Kristeine Tanti, 69, has visited the center eight times already. She said she heeded her sister’s recommendation. “I feel much better after my accupuncture treamtent,” she said, adding that it was she who insisted on repeating the treatment.

The Chinese team currently on duty in Malta specializes in treating acute pain and chronic diseases, such as arthritis and depression. Besides the MRCTCM in Paola, they also see patients in Mater Dei Hospital and Gozo General Hospital in Victoria.

“Our patients say they are satisfied with the treatment we offer, especially for acute pain.
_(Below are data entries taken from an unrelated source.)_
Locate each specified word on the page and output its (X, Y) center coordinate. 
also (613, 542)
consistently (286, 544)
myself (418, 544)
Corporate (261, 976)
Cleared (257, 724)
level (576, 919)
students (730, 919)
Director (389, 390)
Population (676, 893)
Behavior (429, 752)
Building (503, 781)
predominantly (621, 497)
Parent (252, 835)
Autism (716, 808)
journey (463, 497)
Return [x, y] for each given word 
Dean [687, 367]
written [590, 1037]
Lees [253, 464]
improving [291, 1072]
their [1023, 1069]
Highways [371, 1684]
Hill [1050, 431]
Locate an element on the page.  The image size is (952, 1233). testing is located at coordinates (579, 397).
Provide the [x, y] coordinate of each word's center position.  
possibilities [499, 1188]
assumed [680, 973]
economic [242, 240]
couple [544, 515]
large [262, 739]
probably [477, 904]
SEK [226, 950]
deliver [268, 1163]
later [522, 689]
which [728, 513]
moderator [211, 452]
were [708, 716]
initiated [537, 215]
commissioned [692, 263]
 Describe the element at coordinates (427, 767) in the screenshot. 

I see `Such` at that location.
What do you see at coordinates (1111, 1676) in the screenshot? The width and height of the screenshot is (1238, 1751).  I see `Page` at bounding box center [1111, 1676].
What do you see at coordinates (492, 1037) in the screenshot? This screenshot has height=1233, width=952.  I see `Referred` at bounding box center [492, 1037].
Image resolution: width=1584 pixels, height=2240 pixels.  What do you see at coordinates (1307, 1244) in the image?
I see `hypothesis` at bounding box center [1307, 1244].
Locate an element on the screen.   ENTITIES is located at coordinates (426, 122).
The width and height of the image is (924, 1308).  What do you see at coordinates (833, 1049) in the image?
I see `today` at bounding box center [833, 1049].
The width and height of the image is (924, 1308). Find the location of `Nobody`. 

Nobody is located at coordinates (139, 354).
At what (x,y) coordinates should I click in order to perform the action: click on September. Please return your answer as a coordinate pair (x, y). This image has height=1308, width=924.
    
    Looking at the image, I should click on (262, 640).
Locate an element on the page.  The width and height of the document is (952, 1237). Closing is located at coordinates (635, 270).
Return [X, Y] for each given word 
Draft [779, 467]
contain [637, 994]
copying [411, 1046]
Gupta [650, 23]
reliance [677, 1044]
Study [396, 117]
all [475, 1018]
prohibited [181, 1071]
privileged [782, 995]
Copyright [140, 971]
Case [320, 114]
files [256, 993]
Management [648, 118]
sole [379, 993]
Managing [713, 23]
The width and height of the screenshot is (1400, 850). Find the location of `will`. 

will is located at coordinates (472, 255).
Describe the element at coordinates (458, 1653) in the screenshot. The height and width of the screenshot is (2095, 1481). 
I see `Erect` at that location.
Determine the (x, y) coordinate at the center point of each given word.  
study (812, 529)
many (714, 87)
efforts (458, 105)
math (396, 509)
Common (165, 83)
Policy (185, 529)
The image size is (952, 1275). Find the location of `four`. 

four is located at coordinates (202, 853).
They always praise our efficiency and feel warm-hearted when we help them cushion and heal their pain as quickly as possible,” she said.

Once the pandemic is over, Jiang expects to continue her work in Malta and to add face-to-face lectures on TCM to her daily routine.

“We can help a lot of patients,” commented Romina Fenech Massa, who has been working as the center’s acting assistant administrator for about four years now.

“In Malta, we have a lot of arthritis sufferers. We here can help them,” she told Xinhua, adding that the center is also attracting new patients through word of mouth.

“I wish to see the service that we offer be adopted by other countries in Europe,” she said. “Malta could remain the TCM hub, and centers similar to ours could be established in Italy or Germany, where the need is equally there for efficient TCM treatment.”